US President Donald Trump said the number of Coronavirus infections announced by China appeared to be "somewhat reduced", while his National Security Adviser said that Washington had no way to verify the accuracy of the data supplied by Beijing.

The remarks came after a prominent Republican member of Congress raised doubts about the data supplied by China, and Bloomberg News reported that a secret report by the American Intelligence concluded that Beijing had lied about the outcome it had published for the victims of the emerging corona virus on its soil, confirming that the true number of deaths and injuries resulting from the epidemic. Much higher.

Trump said in a daily briefing to the Corona Virus Action Team that he had not received an intelligence report on China's data, but added, "The numbers seem a little bit soft compared to what we have seen and what we are announcing."

"As far as whether the figures are accurate or not, I am not an accountant from China."

Robert O'Brien, Trump's national security adviser, told the same news conference that Washington was "not in a position to confirm the numbers coming from China."
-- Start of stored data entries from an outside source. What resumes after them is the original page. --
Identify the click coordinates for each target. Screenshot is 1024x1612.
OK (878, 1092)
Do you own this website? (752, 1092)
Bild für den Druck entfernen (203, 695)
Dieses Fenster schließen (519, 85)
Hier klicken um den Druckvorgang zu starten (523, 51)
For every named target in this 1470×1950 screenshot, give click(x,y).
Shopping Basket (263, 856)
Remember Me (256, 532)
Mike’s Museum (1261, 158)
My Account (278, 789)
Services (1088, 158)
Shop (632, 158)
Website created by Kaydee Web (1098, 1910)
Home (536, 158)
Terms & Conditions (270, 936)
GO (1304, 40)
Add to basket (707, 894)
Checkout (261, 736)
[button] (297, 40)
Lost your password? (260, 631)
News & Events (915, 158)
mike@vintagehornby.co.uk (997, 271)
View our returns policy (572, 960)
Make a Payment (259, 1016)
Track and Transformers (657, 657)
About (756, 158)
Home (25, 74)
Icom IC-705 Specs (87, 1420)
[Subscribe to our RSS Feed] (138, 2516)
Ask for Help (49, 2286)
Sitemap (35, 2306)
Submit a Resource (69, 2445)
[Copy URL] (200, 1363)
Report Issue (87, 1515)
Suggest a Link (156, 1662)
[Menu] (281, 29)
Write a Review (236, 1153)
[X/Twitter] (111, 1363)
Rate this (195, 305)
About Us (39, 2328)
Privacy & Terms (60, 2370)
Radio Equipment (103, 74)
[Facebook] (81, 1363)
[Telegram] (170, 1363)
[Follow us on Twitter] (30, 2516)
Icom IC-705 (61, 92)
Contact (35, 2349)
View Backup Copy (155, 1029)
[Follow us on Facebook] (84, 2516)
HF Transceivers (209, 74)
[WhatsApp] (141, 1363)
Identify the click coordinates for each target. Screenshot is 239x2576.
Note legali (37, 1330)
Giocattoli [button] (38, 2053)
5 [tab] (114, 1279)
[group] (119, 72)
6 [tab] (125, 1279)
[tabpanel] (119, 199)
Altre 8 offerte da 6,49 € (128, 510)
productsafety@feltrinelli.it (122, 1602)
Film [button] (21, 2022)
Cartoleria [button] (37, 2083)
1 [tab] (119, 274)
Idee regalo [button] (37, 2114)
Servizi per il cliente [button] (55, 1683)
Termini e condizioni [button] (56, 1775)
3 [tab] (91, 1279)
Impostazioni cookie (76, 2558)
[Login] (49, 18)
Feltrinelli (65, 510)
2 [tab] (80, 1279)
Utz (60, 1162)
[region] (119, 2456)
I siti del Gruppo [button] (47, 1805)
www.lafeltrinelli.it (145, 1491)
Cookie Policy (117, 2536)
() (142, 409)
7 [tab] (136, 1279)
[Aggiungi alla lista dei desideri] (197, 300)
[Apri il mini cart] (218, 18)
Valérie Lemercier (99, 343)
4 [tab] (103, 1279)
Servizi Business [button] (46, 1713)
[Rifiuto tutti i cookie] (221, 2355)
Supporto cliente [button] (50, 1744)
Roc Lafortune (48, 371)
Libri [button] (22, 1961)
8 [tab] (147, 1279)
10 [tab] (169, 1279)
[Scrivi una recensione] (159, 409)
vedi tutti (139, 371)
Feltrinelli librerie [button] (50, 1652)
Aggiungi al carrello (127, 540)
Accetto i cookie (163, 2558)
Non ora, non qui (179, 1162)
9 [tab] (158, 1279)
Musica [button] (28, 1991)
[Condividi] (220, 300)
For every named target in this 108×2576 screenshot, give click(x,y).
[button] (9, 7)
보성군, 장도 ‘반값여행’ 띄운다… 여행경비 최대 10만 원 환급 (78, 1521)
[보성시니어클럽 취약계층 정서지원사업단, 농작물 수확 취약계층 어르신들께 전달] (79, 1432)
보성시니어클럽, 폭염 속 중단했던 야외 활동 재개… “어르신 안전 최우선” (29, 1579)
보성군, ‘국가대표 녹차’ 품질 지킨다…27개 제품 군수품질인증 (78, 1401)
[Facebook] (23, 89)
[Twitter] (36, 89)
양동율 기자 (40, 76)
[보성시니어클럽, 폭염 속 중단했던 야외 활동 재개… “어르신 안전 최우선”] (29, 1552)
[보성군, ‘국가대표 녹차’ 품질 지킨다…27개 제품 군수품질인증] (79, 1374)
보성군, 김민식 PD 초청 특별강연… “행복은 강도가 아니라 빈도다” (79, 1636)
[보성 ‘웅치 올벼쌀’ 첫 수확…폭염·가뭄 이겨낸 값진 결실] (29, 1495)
Earlier, a congressional foreign affairs committee member, Michael McCall, a Republican, accused China of hiding the real numbers. The Bloomberg report quoted an unidentified American official as saying that a classified report received by the White House last week concluded that China's announcement of the numbers of injuries and deaths was intentionally incomplete. In Beijing, the Chinese Foreign Ministry said yesterday that US officials are making "rude" comments, casting doubt on China's reports of coronavirus cases in the country. Chinese Foreign Ministry spokeswoman Hua Chunying said during a press briefing

The United States should stop politicizing a health issue, and instead focus on the safety of its people.